# OpenMP

In this lab you will be working with **OpenMP**.  Theis lab has four parts with increasing difficulty.

You will be parallelizing a code that resizes a regular cube (model) through linear interpolation. The basic algorithm assumes that the output (data) space is larger by an integer scaling factor. The **forward** operator does  outer loops over the smaller input domain. To fill in the data for each portion of the model we use linear interpolation using the current and next value along each axis.
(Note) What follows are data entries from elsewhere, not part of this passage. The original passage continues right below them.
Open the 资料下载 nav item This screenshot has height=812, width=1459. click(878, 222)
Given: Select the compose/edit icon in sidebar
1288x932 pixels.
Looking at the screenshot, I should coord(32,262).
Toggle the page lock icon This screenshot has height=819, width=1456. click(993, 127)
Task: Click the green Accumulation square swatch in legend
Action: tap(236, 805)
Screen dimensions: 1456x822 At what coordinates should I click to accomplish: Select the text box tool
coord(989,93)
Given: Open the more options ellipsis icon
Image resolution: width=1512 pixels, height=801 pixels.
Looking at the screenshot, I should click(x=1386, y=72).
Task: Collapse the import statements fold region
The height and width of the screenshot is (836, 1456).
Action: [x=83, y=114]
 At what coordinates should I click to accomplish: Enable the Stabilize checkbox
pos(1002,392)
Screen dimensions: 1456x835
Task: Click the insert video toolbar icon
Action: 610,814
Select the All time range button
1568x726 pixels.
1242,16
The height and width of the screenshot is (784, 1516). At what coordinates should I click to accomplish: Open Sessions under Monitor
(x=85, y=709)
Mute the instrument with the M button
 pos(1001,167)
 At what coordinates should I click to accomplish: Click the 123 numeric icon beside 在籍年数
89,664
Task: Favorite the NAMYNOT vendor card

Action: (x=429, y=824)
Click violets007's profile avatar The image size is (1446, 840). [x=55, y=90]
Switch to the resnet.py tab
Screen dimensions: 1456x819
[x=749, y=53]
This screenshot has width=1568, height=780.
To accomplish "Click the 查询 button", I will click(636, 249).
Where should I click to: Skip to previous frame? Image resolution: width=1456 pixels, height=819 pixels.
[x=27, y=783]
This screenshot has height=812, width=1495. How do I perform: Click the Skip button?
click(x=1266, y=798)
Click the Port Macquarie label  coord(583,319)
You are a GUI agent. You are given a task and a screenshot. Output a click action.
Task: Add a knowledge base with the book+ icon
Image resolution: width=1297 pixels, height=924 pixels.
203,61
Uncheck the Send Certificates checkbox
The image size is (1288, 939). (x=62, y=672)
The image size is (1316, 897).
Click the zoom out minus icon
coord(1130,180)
The next cell compiles the code.

In [None]:
!mkdir -p build; cd build; rm -rf *;cmake -DCMAKE_CXX_COMPILER=g++ -DgenericIO_DIR=/opt/SEP/lib/cmake -DCMAKE_CXX_FLAGS="-O3" -DCMAKE_INSTALL_PREFIX=/opt/SEP/local ../src; make install

Below is the code to create and plot a simple 2D model and plot one corner of it. You should not need to edit it. 

In [None]:
# for auto-reloading external modules
# see http://stackoverflow.com/questions/1907993/autoreload-of-modules-in-ipython
%load_ext autoreload
%autoreload 2

%matplotlib inline
import SepVector
import LabOpenMP
import Hypercube
import matplotlib.pyplot as plt

vecSmall = SepVector.getSepVector(Hypercube.hypercube(ns=[10001,10001]))
vecBig = SepVector.getSepVector(Hypercube.hypercube(ns=[50000,50000]))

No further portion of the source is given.